Consider the example of a simple linear regression below,
def generate_data(num_samples: int) -> pd.DataFrame:
rng = np.random.default_rng(seed=42)
beta = 1.0
sigma = 10.0
x = rng.normal(loc=0.0, scale=1.0, size=num_samples)
y = beta * x + sigma * rng.normal(size=num_samples)

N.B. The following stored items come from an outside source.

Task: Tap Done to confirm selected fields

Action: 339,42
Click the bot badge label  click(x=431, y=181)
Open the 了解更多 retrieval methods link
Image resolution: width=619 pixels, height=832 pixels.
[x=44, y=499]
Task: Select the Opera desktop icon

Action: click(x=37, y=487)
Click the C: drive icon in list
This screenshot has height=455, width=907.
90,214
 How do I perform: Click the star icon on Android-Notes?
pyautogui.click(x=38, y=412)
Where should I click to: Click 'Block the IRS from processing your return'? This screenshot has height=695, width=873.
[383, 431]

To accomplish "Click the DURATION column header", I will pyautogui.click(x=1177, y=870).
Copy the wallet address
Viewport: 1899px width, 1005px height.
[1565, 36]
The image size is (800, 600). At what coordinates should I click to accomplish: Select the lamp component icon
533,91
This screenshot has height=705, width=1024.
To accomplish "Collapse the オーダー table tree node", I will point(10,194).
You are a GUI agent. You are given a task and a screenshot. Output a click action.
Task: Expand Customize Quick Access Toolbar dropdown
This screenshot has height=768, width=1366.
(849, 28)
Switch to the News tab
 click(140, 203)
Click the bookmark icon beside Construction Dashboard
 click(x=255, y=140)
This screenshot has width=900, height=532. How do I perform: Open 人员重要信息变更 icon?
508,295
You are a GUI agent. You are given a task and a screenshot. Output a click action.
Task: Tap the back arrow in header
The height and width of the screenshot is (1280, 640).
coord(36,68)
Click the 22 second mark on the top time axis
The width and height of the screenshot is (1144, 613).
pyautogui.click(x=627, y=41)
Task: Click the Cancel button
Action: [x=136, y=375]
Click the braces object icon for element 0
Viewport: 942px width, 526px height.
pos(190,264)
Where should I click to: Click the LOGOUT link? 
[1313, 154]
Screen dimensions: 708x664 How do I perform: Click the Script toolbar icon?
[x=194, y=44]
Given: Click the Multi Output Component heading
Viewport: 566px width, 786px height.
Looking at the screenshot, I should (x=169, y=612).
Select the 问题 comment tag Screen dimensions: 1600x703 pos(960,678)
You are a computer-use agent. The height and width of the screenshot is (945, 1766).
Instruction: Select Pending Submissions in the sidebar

return pd.DataFrame({"x": x, "y": y})
def make_model(frame: pd.DataFrame) -> pm.Model:
with pm.Model() as model:
# Data
x = pm.Data("x", frame["x"])
y = pm.Data("y", frame["y"])
# Prior
beta = pm.Normal("beta", sigma=10.0)
sigma = pm.HalfNormal("sigma", sigma=20.0)
# Linear model
mu = beta * x
# Likelihood
pm.Normal("y_obs", mu=mu, sigma=sigma, observed=y)
return model
if __name__ == "__main__":
num_samples = 10_000
frame = generate_data(num_samples=num_samples)
model = make_model(frame)
with model:
advi = pm.ADVI()
tracker = Tracker(
mean=advi.approx.mean.eval,
std=advi.approx.std.eval
)
t0 = time.time()
approx = pm.fit(
n=1_000_000,
method=advi,
callbacks=[
CheckParametersConvergence(diff="relative", tolerance=1e-3),
CheckParametersConvergence(diff="absolute", tolerance=1e-3),
tracker
]
)
t = time.time() - t0
print(f"Time for fit is {t:.3f}s.")
The method fit
has two optional parameters start
and start_sigma
, both of which expect a dictionary in order to initialise the fit. I would like to understand how I should set those dictionaries for the above models, i.e, what are the keys for the two dictionaries.
In the end I would like to implement a kind of “updating” scheme, e.g. fit the model “until convergence” for a number of data points, then get new samples and “re-fit” using the final parameters from the previous fit as the initial guess for the next fit.
To facilitate this I need to understand
i) How to specify start
and start_sigma
ii) How can I extract get the final/converged parameters from a fitted approximation (so that I can set them as initial ones for the nex one).
I’d be really glad for any help, pointers, or suggestions. I haven’t yet found a good explanation of the intended usage of start
and start_sigma
in the documentation. Also using the tracker
instance is my current best guess in order to obtain the final parameters when fitting an approximation.
Any help here is very much appreciated. Thanks!